4.      Pasca tindakan
a.       Vena umbikalis dikompres, kateter dapat ditinggal lalu ditutup secara steril.
b.      Berikan antibiotik sprektum luas, misalnya kombinasi Penisislin 50.000 U/kgBB per hari dengan Kenamicin 15 mg/kgBB selama 5-7 hari.
c.       Pemeriksaan Hb dan bilirubin darah dilakukan setiap 12 jam.
d.      Berikan terapi.


BAB III
PENUTUP
A.    Kesimpulan
Atresia esofagus merupakan kelainan kongenital yang ditandai dengan tidak menyambungnya esofagus bagian proksimal dengan esofagus bagian distal. Atresia esofagus dapat terjadi bersama fistula trakeoesofagus, yaitu kelainan kongenital dimana terjadi persambungan abnormal antara esofagus dengan trakea.
Ikterus adalah gambaran klinis berupa pewarnaan kuning pada kulit dan mukosa karena adanya deposisi produk akhir katabolisme hem yaitu bilirubin.
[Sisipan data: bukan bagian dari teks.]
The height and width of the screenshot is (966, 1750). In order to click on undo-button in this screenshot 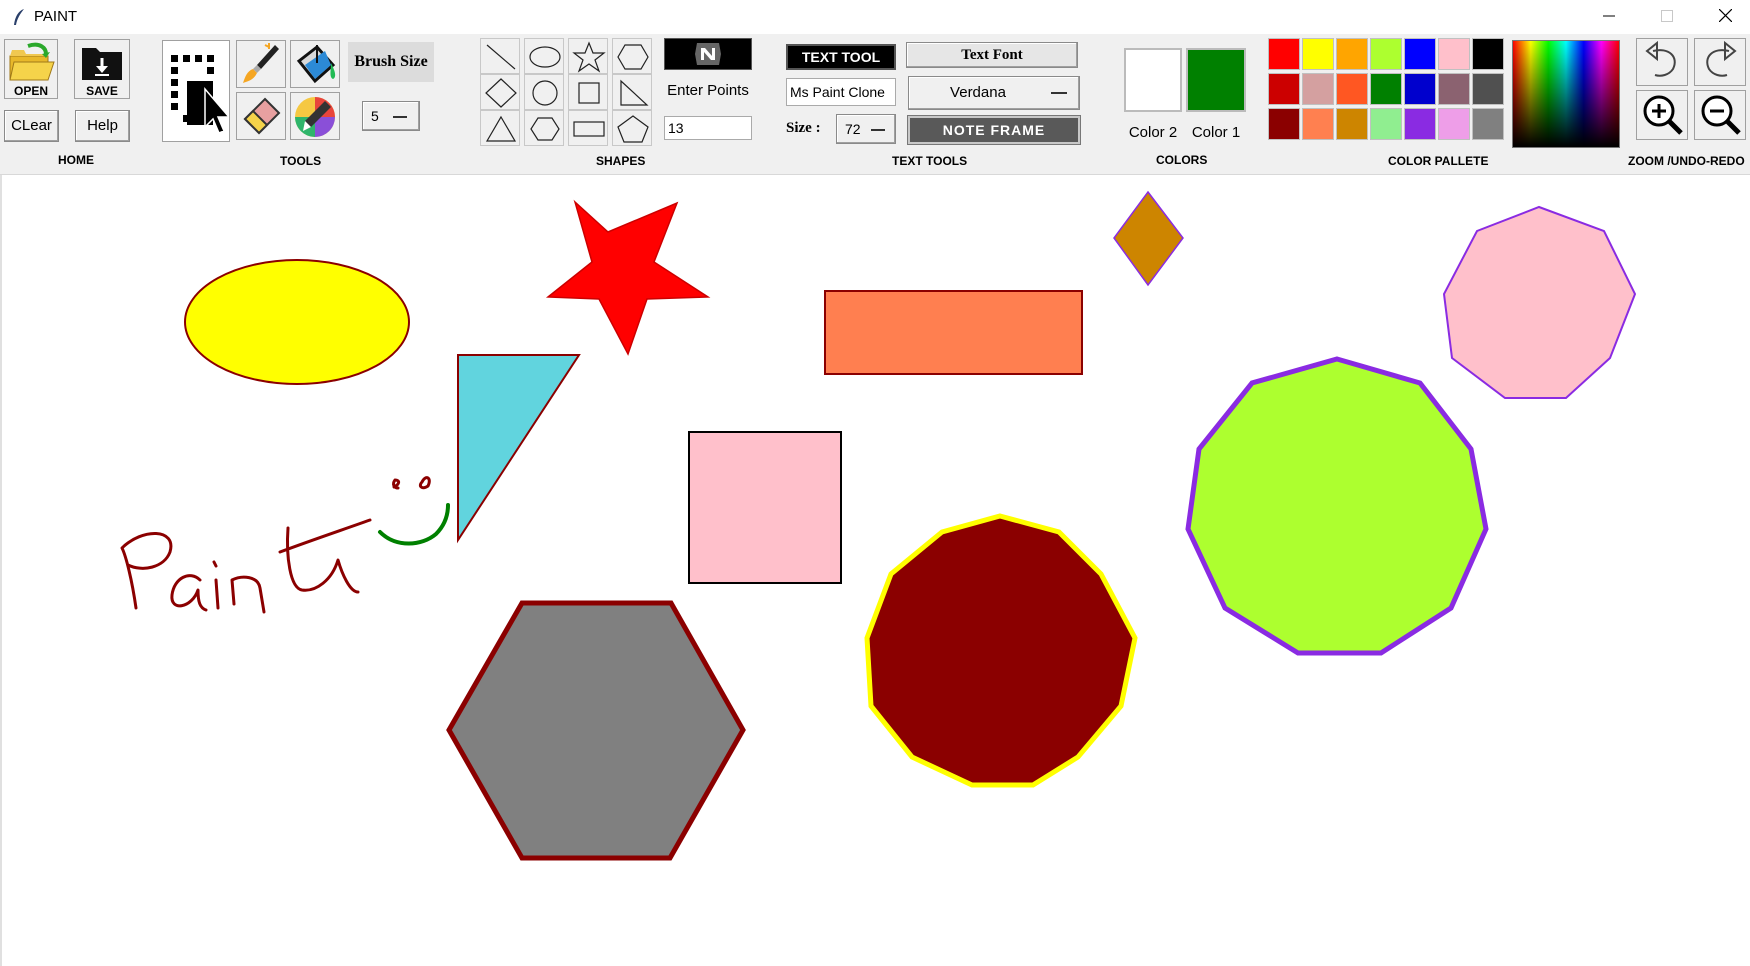, I will do `click(1662, 62)`.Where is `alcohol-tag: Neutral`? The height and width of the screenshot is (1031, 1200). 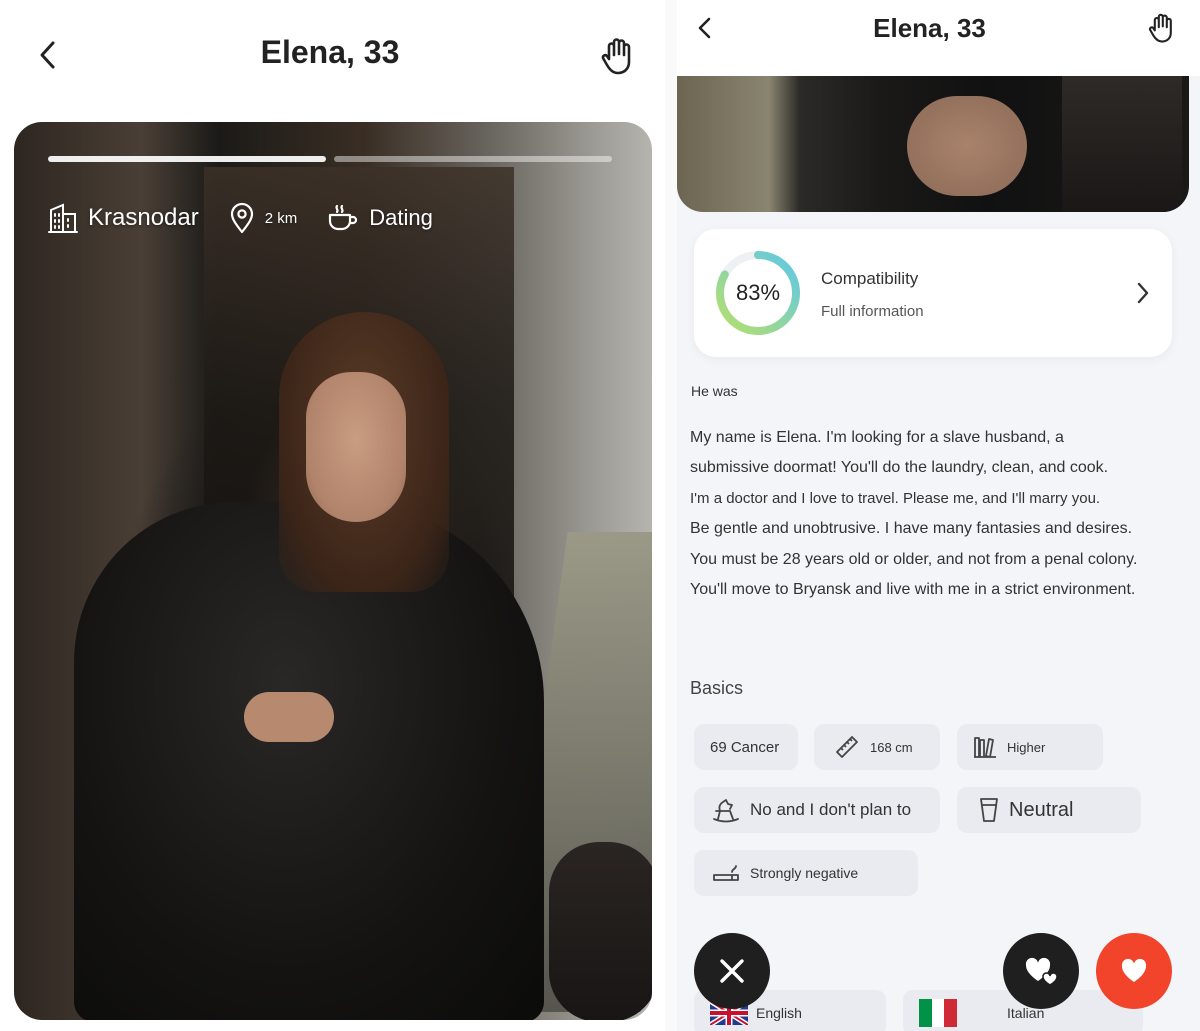
alcohol-tag: Neutral is located at coordinates (1049, 810).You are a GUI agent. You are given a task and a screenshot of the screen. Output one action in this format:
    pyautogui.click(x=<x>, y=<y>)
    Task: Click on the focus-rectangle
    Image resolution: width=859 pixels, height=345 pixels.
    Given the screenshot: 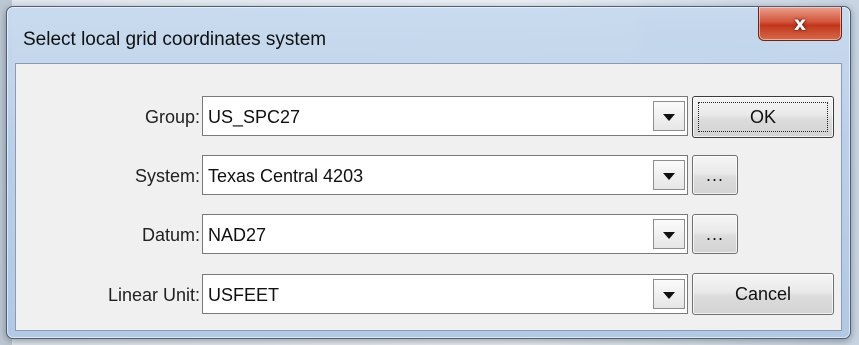 What is the action you would take?
    pyautogui.click(x=763, y=117)
    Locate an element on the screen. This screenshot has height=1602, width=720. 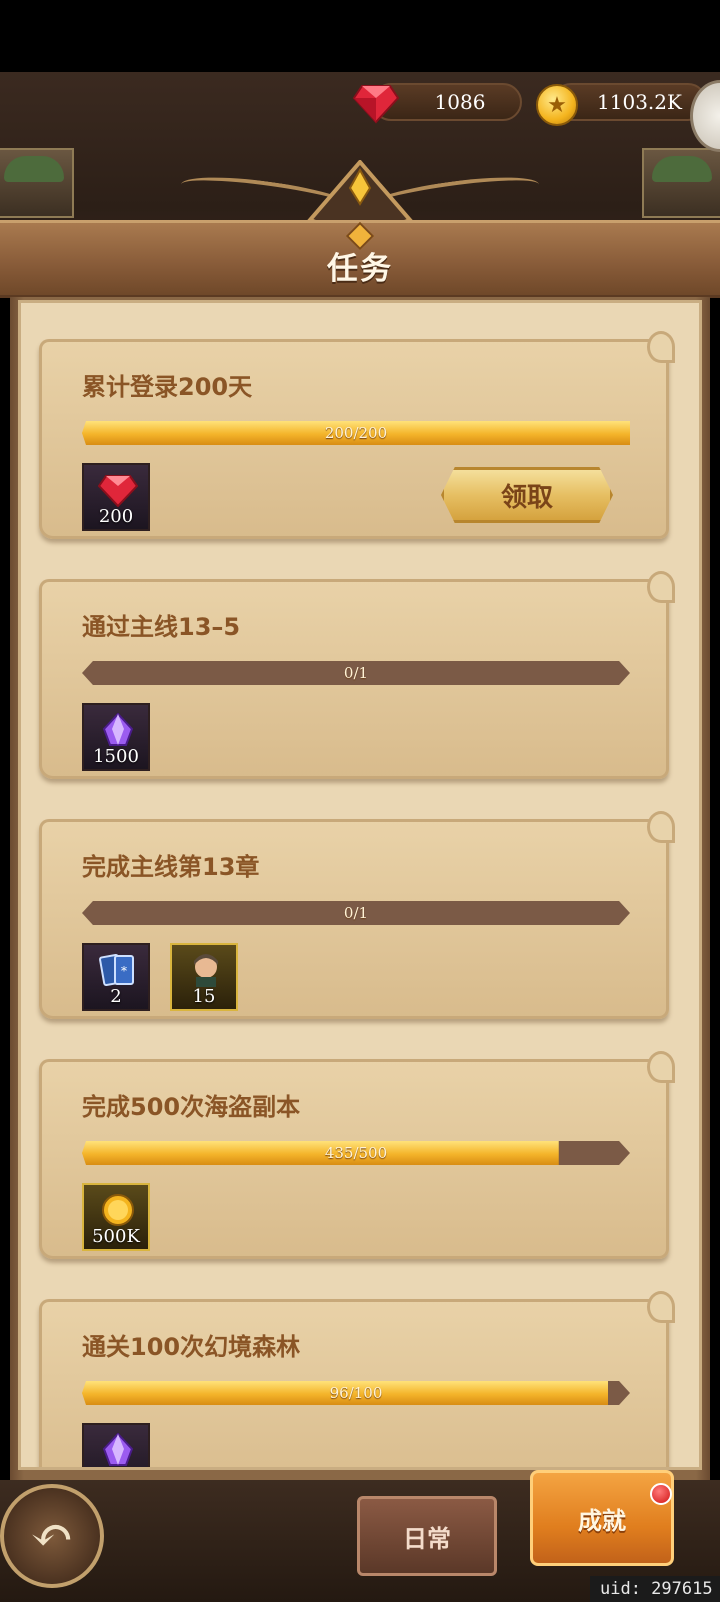
gold-coin-icon is located at coordinates (118, 1210).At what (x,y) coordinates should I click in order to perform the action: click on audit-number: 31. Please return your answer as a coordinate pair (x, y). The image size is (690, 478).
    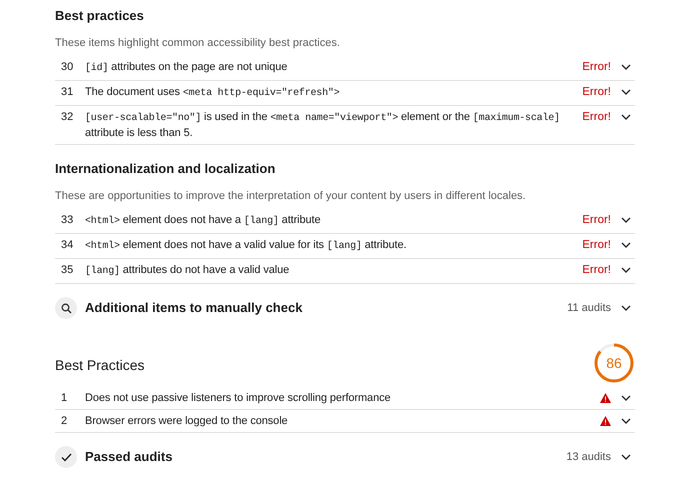
    Looking at the image, I should click on (67, 92).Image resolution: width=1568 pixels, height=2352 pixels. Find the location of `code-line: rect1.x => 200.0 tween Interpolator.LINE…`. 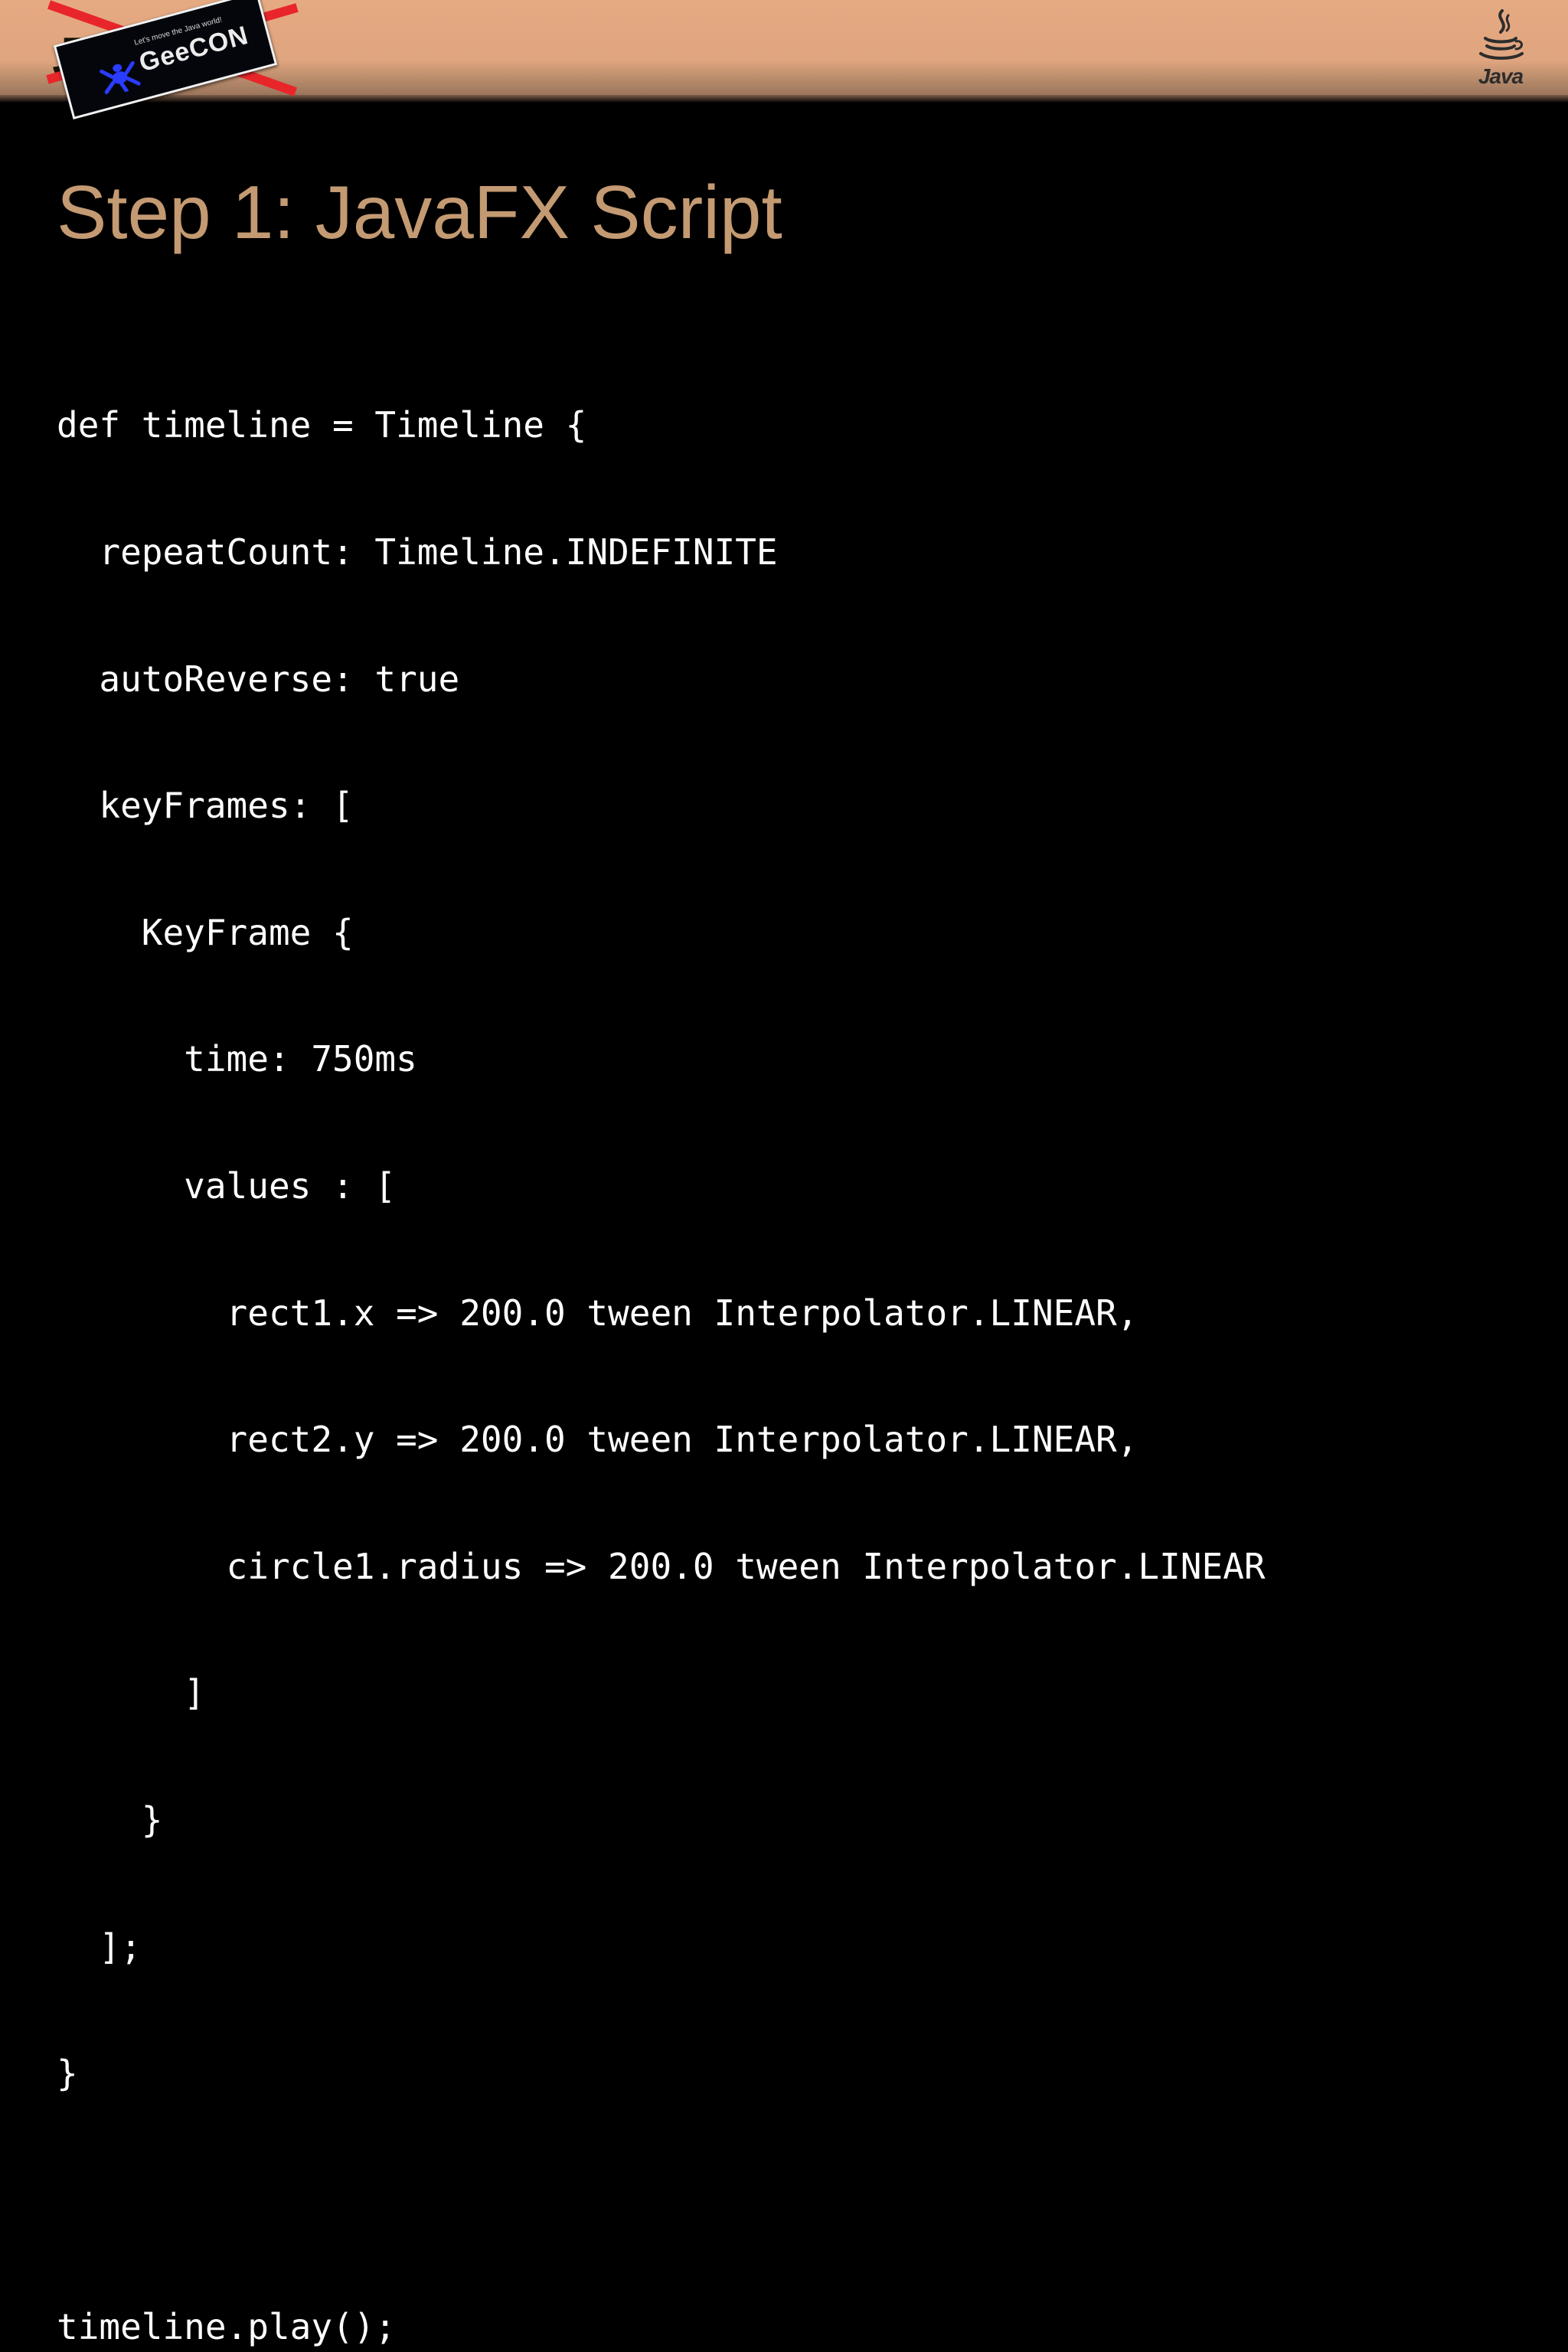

Secara klinis, ikterus pada neonatus akan tampak bila konsentrasi bilirubin serum lebih 5 mg/dL. Hiperbilirubinemia adalah keadaan kadar bilirubin dalam darah >13 mg/dL.
B.     Saran
Berdasarkan penjelasan mengenai Atresia Esophagus dan Ikterus pada Neonatus di atas maka sebagai tenaga kesehatan kita harus mampu mengenali dan menangani sedini mungkin untuk mencegah kematian neonatus.












DAFTAR PUSTAKA

Ngastiyah. 2005. Perawatan Anak Sakit. EGC: Jakarta.
Sacharin, Rosa M.1996. Prinsip Keperawatan Pediatrik. EGC: Jakata.
Wong, Donna L. 2003. Pedoman Klinis Keperawatn Pediatrik. EGC: Jakarta.